▶ _Collected data_

◆ ◆ ◆ ◆ ◆

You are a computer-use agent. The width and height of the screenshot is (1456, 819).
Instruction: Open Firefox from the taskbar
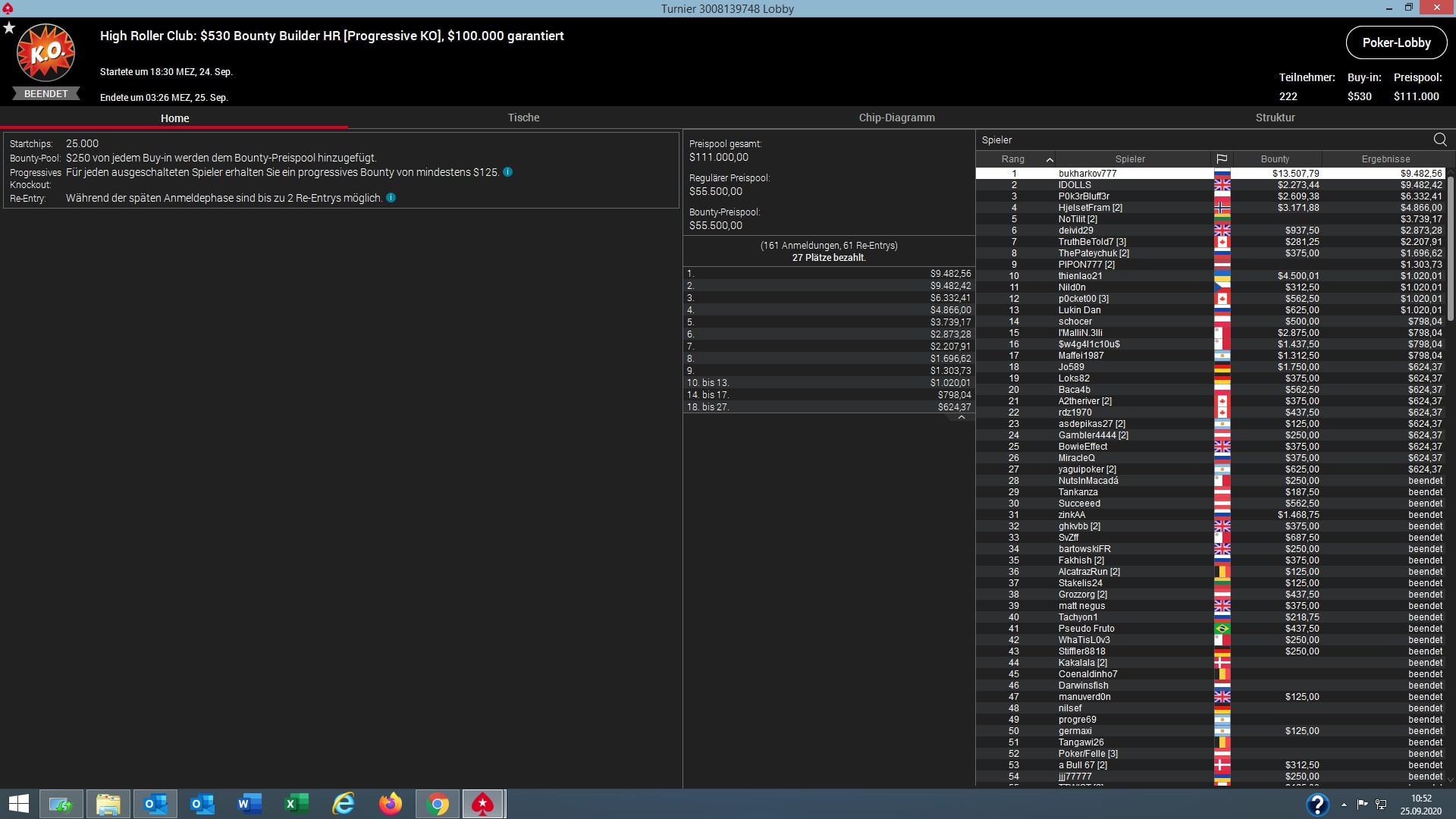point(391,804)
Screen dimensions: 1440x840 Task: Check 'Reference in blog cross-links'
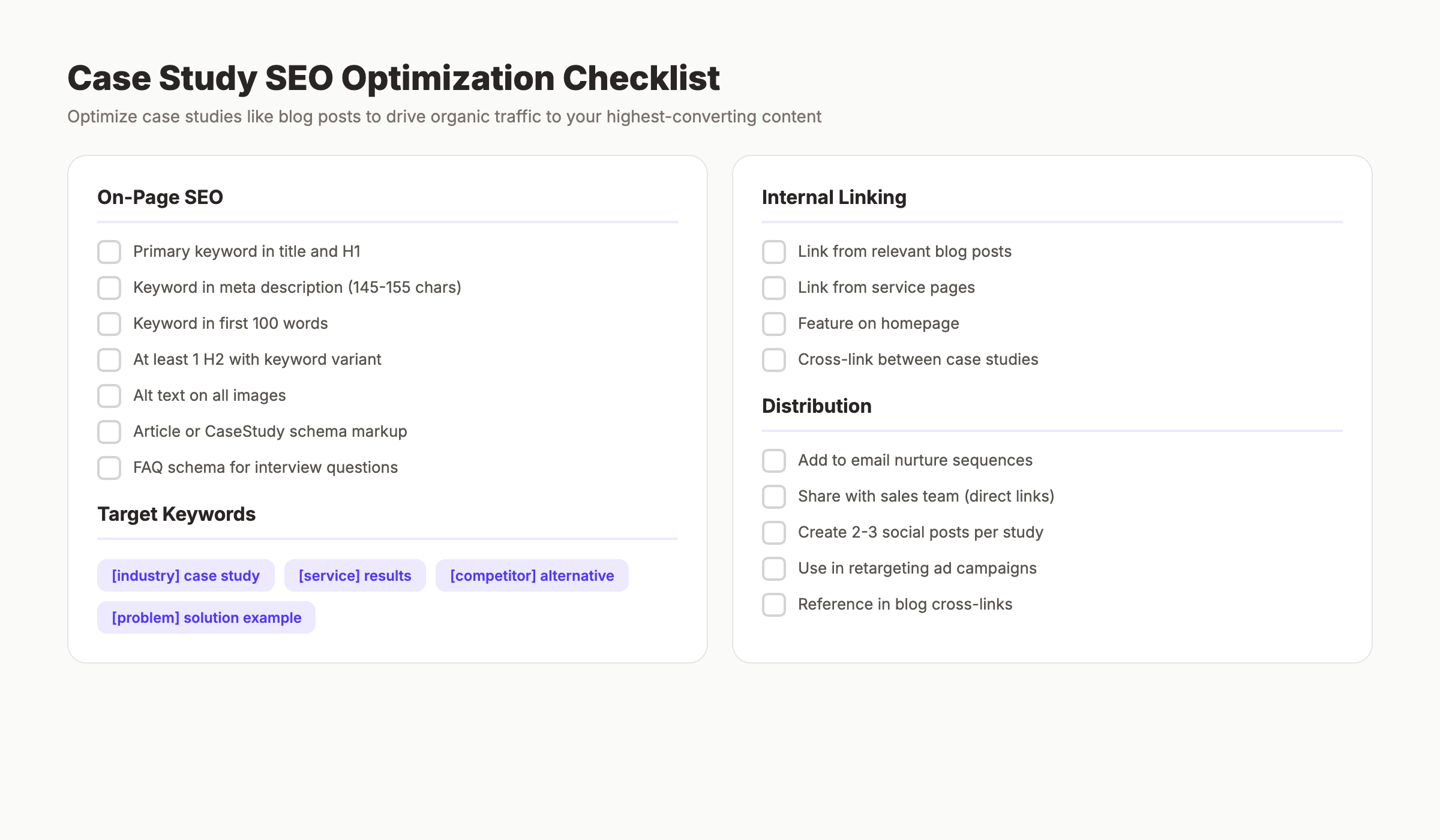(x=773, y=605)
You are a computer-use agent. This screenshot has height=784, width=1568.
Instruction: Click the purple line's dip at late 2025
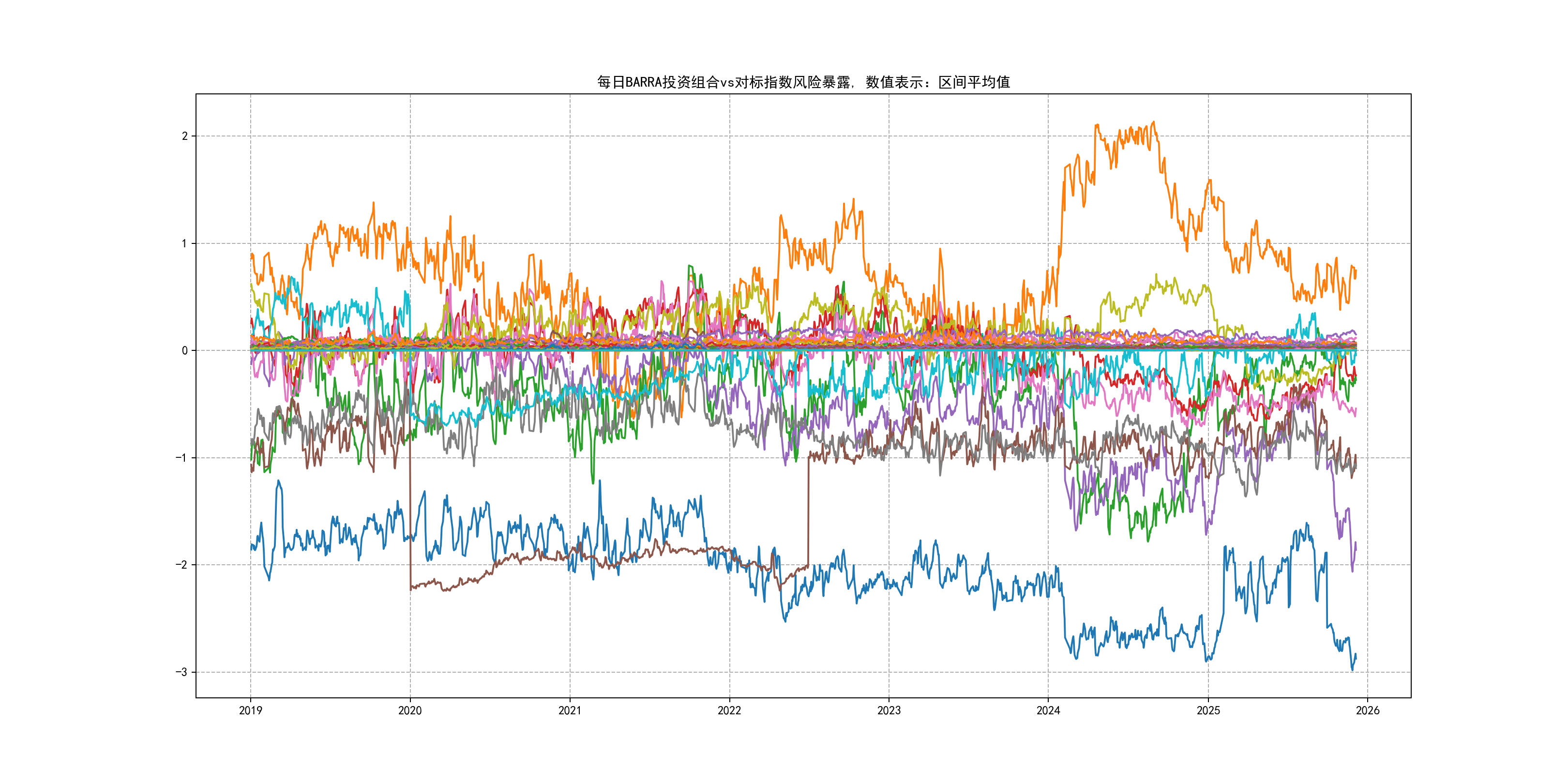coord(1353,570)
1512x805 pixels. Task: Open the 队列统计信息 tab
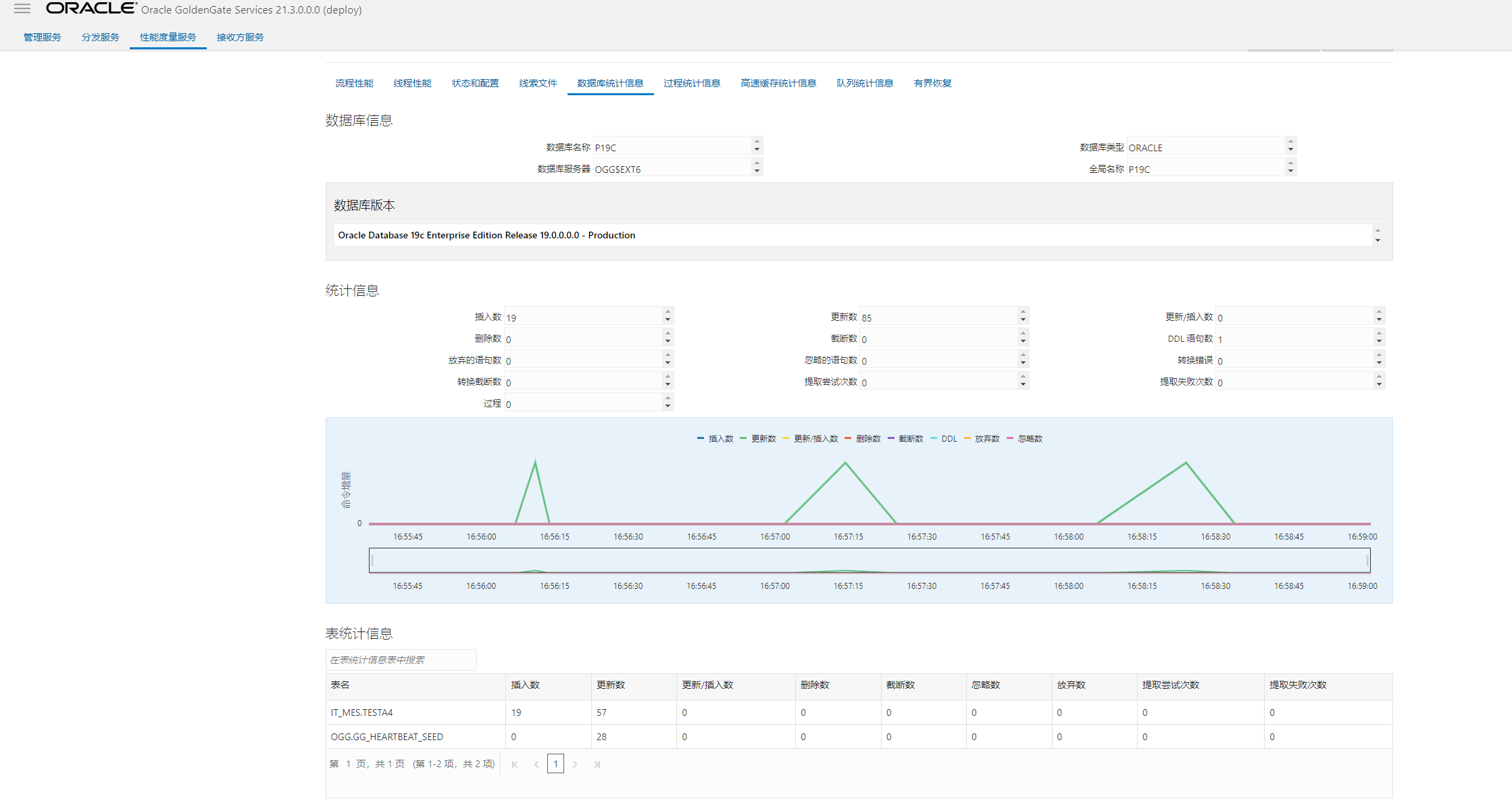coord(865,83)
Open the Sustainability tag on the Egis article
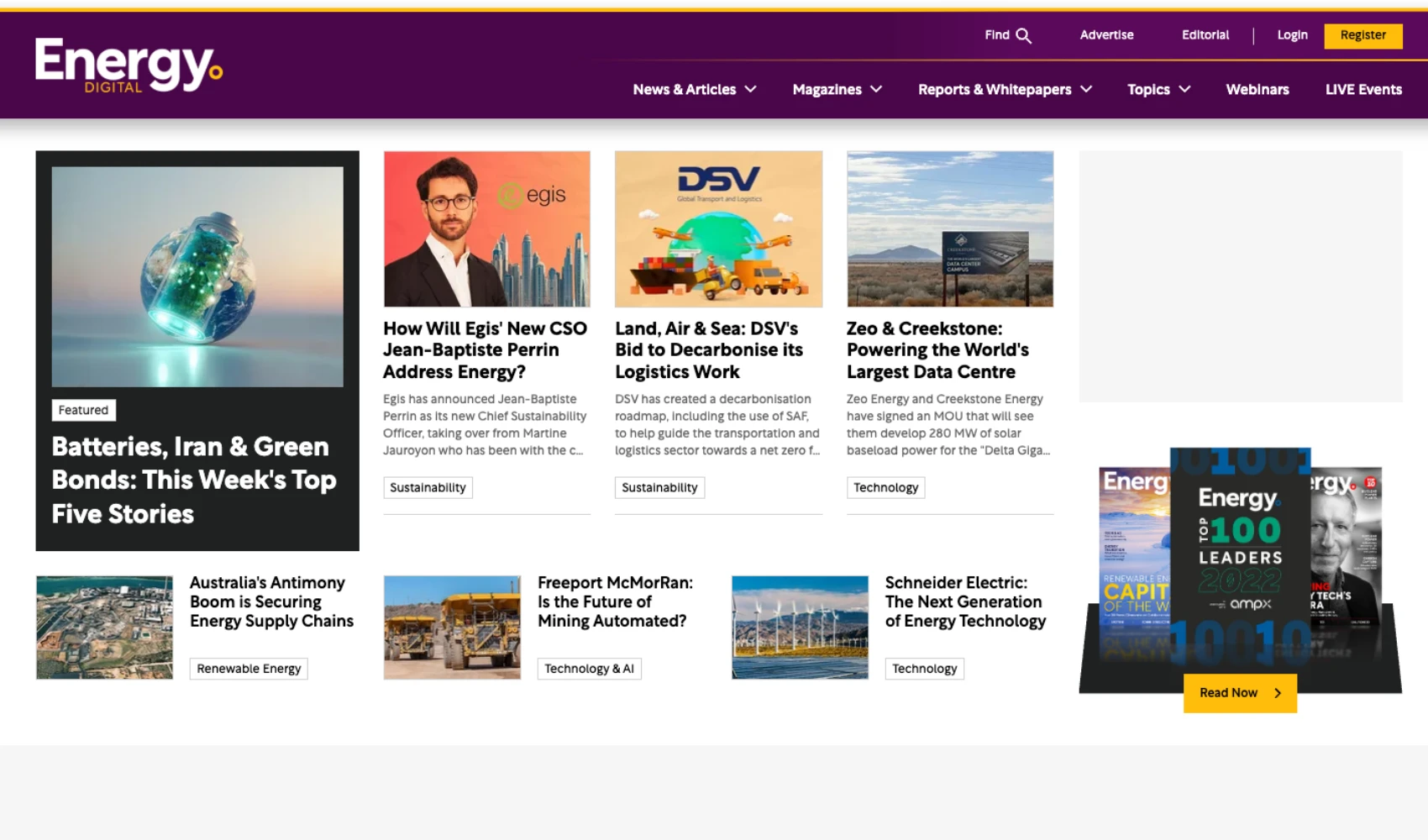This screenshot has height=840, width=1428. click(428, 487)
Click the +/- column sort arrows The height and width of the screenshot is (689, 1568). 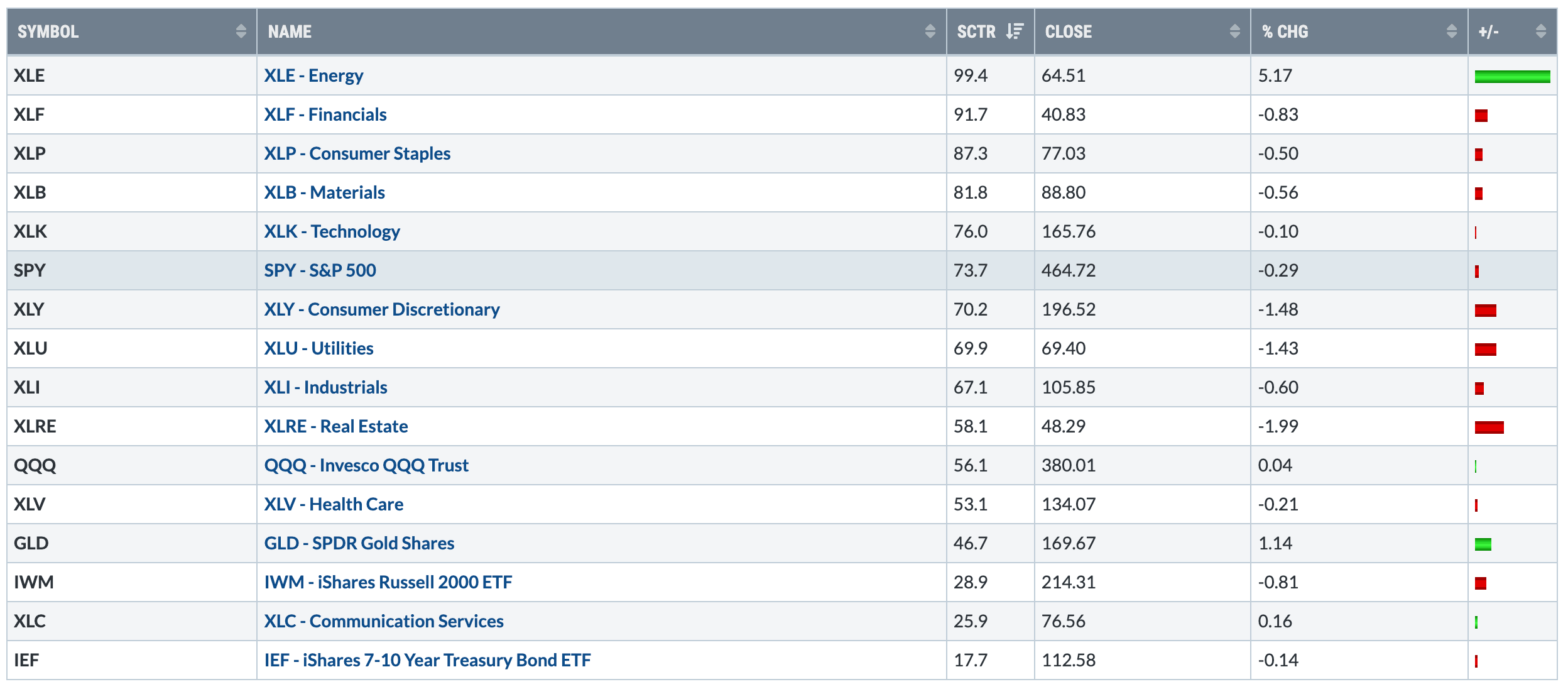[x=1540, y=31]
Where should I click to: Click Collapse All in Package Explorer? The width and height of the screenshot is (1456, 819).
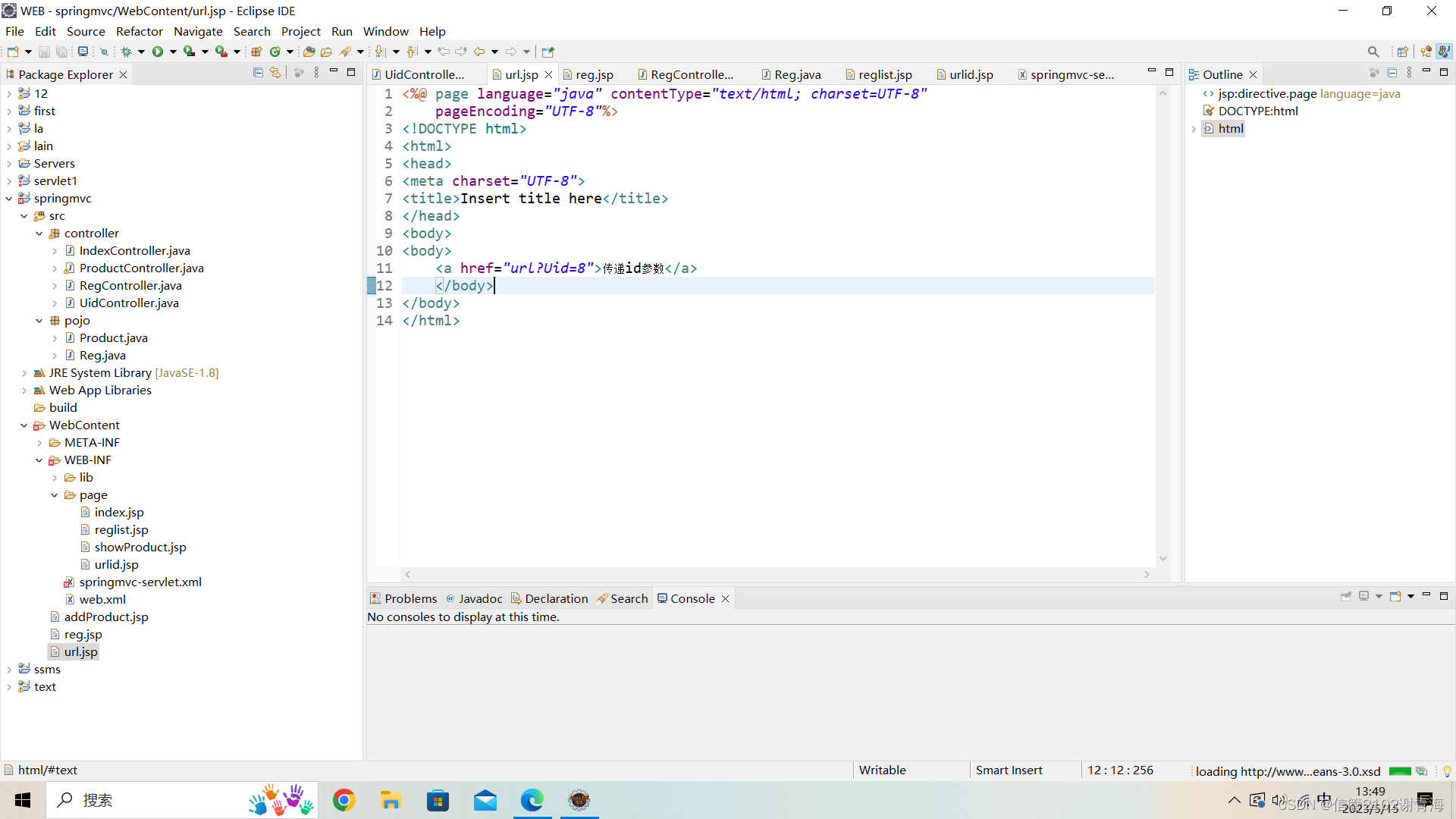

◆ ◆ ◆ ◆ ◆

▶ _DIRECTIONS FOR THIS TASK_
Which lines above hold the string "agent"? Please copy all of them.

▶ _EXERCISE RESULT_
You are a computer-use agent. The width and height of the screenshot is (1456, 819).
You are a computer-use agent. This screenshot has height=784, width=1568.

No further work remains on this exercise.